Mulheres evangélicas vítimas de feminicídio: um retrato urgente de dor, silêncio e invisibilidade
Mais de 40% dos casos letais envolvem mulheres que professam fé evangélica — e a maioria das agressões domésticas não é denunciada

A afirmação de que “mais de 40% das mulheres assassinadas no Brasil são evangélicas” tem circulado em reportagens e perfis de redes sociais. Esse dado chama a atenção — e merece ser examinado com cuidado, dentro de um contexto de invisibilidade estruturada da violência de gênero.
O dado e seus limites
De fato, levantamentos recentes como reportagens a partir de relatórios do Fórum Brasileiro de Segurança Pública sugerem que “mais de 40% das mulheres assassinadas no Brasil são evangélicas”. No entanto, é importante sublinhar que esse percentual costuma emergir de cruzamentos exploratórios entre perfis religiosos declarados e vítimas identificadas, mais do que de pesquisa específica sobre gênero e religião com metodologia robusta.
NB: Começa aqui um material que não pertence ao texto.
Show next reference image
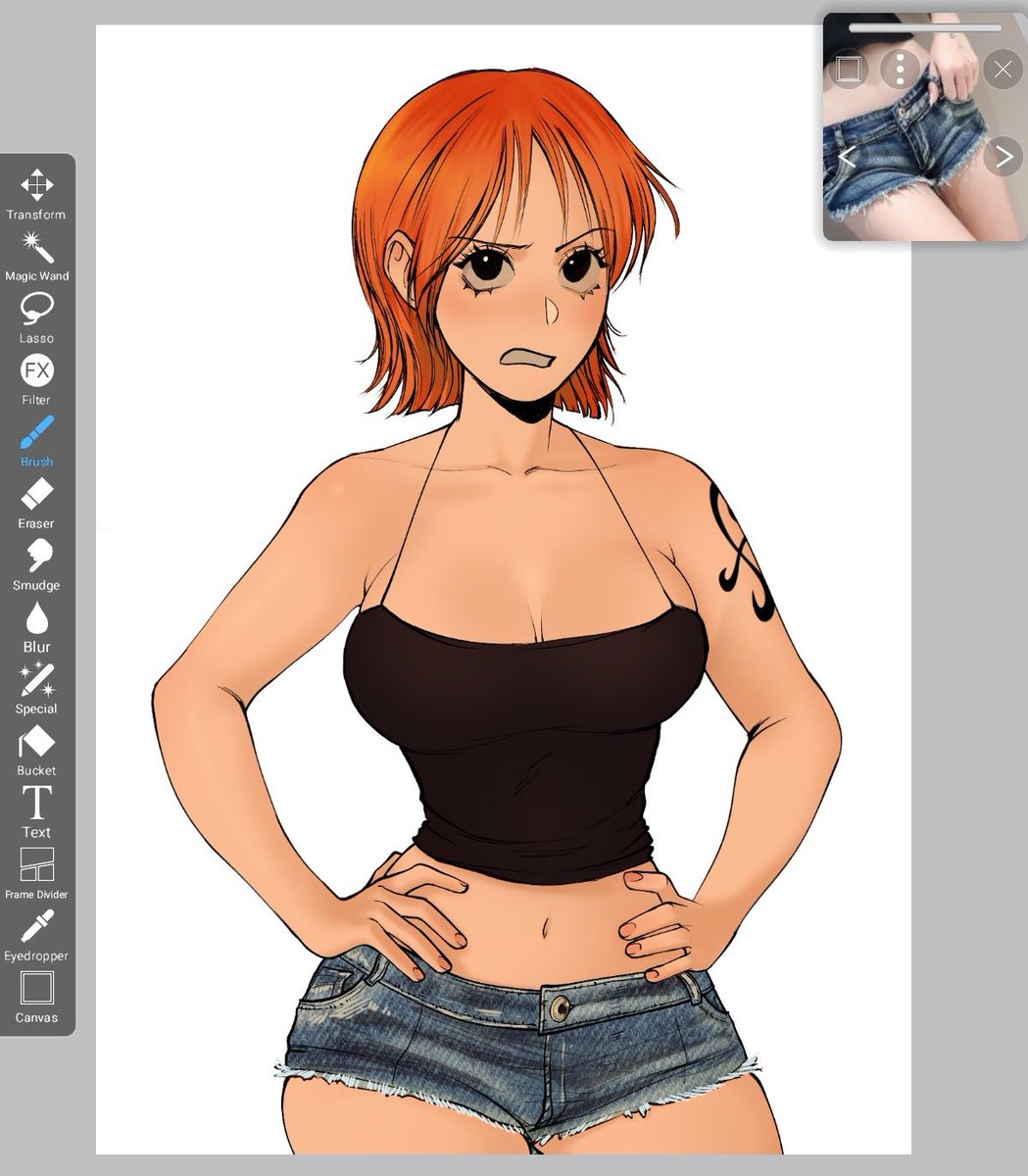pos(1003,156)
Outro dado que ecoa em estudos e na mídia: segundo o relatório Visível e invisível: a vitimização de mulheres no Brasil (FBSP / Datafolha), 42,7% das mulheres que se declararam evangélicas afirmaram ter sofrido violência ao longo da vida — contra 35,1% das que disseram ser católicas. Nos últimos 12 meses, a prevalência foi de 38,7% entre evangélicas e 33,2% entre católicas. Esse tipo de dado reforça que o universo religioso não é neutro em relação às violências domésticas.